Document extract.
-=-=-=-=-
Saturday, April 13, 2024

OP-ED | 03-12-2022 05:00

Is there life out of court and off the pitch?

​​Inflation is now outrunning everybody and everything – the exchange rate, wage and pension increases, interest rates and even public spending.

A country often accused of sacrificing everything for its present is right now in suspended animation awaiting the immediate future – today’s World Cup clash against Australia (a limited team which only scraped into the tournament via a play-off penalty shootout but who can be complacent after the shock upset against Saudi Arabia?) and Tuesday’s verdict in the Santa Cruz highway contract corruption trial with Vice-President Cristina Fernández de Kirchner as its leading defendant. Nevertheless, we are talking about a very immediate future here – the World Cup will be over a week before Christmas while whatever Tuesday’s verdict, its impact will be diluted by the lengthy process of legal appeals sure to follow.

From a slightly longer-term perspective the four months commencing the day before yesterday will supposedly be the make or break period for taming rather than eradicating inflation, surely the central problem for this country and the government alike since the current levels doom the latter to electoral defeat next year. Economy Minister Sergio Massa has set a target of three to four  percent monthly inflation for next April (which also raises the question whether this is because he believes that anything lower is impossible or because he would not like to see inflation below that level since it serves as a fiscal shortcut, reducing the real value of government debt while boosting nominal revenues).
-=-=-=-=-
Extracted entries.
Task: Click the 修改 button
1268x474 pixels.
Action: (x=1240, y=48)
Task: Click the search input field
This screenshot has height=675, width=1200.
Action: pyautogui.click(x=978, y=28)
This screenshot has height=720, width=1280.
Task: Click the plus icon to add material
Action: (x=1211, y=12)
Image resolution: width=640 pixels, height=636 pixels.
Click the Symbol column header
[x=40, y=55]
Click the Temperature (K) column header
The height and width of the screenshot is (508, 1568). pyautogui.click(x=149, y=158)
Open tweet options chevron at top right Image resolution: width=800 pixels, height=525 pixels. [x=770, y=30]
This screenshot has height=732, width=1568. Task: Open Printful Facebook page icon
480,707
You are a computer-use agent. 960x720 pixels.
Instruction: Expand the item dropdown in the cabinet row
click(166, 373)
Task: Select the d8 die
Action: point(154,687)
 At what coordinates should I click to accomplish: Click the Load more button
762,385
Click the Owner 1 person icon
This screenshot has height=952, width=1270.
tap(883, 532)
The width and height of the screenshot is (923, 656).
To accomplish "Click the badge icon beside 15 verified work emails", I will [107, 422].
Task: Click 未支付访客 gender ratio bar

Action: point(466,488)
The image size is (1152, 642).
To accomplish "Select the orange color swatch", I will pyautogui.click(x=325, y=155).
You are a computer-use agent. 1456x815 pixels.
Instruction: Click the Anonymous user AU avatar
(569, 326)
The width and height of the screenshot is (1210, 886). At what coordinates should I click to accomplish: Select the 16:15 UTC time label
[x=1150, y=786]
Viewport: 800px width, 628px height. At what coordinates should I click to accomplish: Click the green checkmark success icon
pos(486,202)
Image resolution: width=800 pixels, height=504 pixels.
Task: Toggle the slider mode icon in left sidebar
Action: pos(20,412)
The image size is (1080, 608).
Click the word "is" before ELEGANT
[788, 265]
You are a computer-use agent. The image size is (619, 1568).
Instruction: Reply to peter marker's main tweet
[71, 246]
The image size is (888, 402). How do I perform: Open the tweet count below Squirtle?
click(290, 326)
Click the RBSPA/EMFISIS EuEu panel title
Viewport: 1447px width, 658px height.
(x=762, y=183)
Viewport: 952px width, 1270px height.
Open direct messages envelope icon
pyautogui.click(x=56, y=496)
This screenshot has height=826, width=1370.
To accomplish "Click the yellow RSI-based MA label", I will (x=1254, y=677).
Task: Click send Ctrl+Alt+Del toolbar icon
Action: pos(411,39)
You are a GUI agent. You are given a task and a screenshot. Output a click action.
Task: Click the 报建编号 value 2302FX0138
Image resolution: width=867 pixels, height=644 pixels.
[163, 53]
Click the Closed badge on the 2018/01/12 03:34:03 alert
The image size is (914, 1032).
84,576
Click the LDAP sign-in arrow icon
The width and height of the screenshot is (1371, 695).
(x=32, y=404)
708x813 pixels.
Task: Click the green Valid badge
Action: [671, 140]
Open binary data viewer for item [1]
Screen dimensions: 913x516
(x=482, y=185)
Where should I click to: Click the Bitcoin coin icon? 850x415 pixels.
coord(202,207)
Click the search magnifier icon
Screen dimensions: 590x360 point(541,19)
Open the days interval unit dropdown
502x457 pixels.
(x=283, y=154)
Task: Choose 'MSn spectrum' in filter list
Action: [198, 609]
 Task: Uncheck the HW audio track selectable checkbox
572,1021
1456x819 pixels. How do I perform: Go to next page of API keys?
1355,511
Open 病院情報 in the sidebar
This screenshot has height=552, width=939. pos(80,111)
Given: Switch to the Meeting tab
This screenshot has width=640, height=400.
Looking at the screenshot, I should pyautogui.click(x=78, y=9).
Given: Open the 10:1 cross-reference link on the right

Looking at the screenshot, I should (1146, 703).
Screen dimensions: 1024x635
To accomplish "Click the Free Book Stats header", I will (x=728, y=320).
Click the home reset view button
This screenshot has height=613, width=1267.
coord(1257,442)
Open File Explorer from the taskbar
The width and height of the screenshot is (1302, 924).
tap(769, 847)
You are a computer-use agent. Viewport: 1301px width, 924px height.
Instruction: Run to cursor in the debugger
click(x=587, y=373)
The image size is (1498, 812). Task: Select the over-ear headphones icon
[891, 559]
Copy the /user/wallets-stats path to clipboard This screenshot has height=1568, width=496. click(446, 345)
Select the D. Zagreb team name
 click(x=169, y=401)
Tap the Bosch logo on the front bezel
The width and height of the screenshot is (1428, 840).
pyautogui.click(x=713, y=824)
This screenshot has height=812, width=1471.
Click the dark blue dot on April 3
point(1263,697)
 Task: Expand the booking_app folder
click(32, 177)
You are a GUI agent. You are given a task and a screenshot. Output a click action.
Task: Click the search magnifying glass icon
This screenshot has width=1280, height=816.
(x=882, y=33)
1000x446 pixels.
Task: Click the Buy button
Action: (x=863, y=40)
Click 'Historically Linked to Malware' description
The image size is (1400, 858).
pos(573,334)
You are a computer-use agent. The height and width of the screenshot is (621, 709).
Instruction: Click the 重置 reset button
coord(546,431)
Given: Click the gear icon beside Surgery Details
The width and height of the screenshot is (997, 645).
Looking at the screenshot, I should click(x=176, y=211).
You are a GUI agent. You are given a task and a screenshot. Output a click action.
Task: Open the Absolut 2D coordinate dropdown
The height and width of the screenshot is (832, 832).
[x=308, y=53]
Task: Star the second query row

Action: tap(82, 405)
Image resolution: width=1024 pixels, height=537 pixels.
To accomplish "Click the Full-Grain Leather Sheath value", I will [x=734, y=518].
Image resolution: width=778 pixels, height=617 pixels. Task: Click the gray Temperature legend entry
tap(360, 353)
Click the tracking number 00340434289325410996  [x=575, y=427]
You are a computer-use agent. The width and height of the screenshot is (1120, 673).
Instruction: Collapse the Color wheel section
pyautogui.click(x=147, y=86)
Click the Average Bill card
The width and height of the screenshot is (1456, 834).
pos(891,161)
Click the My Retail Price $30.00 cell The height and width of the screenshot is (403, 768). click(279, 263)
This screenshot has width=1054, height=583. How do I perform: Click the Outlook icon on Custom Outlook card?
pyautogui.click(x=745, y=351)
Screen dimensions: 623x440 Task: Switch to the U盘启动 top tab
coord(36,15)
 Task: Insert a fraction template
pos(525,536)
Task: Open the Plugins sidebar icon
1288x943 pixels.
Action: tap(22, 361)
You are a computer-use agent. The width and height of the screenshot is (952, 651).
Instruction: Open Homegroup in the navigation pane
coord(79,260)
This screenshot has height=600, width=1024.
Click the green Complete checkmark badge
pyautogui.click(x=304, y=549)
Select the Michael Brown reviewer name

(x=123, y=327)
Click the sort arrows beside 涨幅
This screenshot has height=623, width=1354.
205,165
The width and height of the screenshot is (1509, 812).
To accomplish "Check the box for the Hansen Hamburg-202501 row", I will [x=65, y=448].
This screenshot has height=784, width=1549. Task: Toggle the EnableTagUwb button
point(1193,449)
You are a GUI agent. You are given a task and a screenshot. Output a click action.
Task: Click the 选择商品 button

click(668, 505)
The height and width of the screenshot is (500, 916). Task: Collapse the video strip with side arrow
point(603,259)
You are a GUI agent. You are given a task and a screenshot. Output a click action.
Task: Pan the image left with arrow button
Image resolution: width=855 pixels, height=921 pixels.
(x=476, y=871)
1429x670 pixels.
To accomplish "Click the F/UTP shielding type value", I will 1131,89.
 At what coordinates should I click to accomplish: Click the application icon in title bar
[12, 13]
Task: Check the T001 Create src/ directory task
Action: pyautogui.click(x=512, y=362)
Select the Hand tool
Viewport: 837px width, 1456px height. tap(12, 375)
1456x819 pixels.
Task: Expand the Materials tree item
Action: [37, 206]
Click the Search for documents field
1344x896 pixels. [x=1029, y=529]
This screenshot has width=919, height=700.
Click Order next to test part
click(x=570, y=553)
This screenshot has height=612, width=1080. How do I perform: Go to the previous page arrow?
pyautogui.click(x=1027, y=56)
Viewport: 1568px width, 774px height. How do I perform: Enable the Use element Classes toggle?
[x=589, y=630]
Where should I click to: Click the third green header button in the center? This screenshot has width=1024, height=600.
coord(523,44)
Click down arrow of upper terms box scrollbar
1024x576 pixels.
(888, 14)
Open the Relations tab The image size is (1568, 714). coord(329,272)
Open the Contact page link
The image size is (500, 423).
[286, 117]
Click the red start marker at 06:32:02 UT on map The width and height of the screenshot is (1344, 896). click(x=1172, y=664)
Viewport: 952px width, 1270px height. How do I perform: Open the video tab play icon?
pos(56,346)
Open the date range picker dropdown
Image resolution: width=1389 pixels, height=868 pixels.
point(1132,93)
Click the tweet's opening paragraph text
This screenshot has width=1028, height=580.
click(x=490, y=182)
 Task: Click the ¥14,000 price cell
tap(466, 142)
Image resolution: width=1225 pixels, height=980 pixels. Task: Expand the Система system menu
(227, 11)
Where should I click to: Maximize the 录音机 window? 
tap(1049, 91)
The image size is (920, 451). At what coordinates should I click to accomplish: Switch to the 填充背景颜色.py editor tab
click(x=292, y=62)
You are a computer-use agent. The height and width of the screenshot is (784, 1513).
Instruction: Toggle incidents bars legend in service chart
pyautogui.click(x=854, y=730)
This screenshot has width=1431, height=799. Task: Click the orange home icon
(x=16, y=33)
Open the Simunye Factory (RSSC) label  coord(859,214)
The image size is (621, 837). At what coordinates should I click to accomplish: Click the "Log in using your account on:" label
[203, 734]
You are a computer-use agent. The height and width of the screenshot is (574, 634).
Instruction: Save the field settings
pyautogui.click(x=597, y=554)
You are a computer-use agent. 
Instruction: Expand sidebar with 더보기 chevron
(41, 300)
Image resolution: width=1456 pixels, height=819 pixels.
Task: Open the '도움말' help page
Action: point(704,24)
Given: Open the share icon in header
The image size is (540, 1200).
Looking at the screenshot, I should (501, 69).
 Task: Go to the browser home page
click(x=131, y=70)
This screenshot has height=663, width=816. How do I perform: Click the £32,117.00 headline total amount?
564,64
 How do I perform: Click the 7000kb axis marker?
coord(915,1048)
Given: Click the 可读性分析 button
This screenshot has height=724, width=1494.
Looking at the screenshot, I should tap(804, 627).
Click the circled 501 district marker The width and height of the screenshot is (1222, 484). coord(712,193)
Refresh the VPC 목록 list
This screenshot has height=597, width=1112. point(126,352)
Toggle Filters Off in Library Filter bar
-=-=-=-=-
Exercise 1.
In the op-ed about inflation, what monthly inflation target has Economy Minister Sergio Massa set for next April?
Exercise 2.
Check each statement against the op-ed about inflation. Mark each yes or no, and quote the words from the op-ed that decide it: (a) Australia qualified for the World Cup through a play-off penalty shootout. (b) The verdict in the Santa Cruz highway contract corruption trial is expected on Wednesday. (c) The World Cup will be over a week before Christmas.
Exercise 3.
Write one more paragraph of the op-ed about inflation, picking up after its final sentence.

Response 1.
Three to four percent monthly inflation.

Response 2.
(a) Yes: "only scraped into the tournament via a play-off penalty shootout"
(b) No: "Tuesday’s verdict in the Santa Cruz highway contract corruption trial"
(c) Yes: "the World Cup will be over a week before Christmas"

Response 3.
Towards that target Massa has launched the Precios Justos programme whereby companies freeze some prices while keeping the others below a four percent monthly cap, with priority access to dollars at the official exchange rate for import purchases offered as the carrot. Yet that official exchange rate is currently being devalued at a monthly rate of approximately six percent and this pace could be difficult to slow with the vicious circle between inflation and expectations of devaluation. Limiting depreciation to four percent would make one of the world’s most inflationary currencies simultaneously overvalued, expanding the already insane gap between parallel and official exchange rates. The alternative would be asking businessmen to buy dear and sell cheap if the current pace of devaluation continues, given how much cost structures are driven by the dollar.

Curiously enough, buying dear and selling cheap is also what lies behind Massa repeating September’s supposedly one-off soy dollar – while replenishing eroded Central Bank reserves, the scheme also involves paying the farming sector 230 pesos (as against 200 in September) for each of their soy export dollars and then reselling those greenbacks to those qualifying for the official exchange rate for approximately 175 pesos. The return of this scheme is an open admission that dollars are lacking and it would seem an uphill battle to keep such a scarce item cheap when so much in demand. A scarcity which can only grow if drought persists.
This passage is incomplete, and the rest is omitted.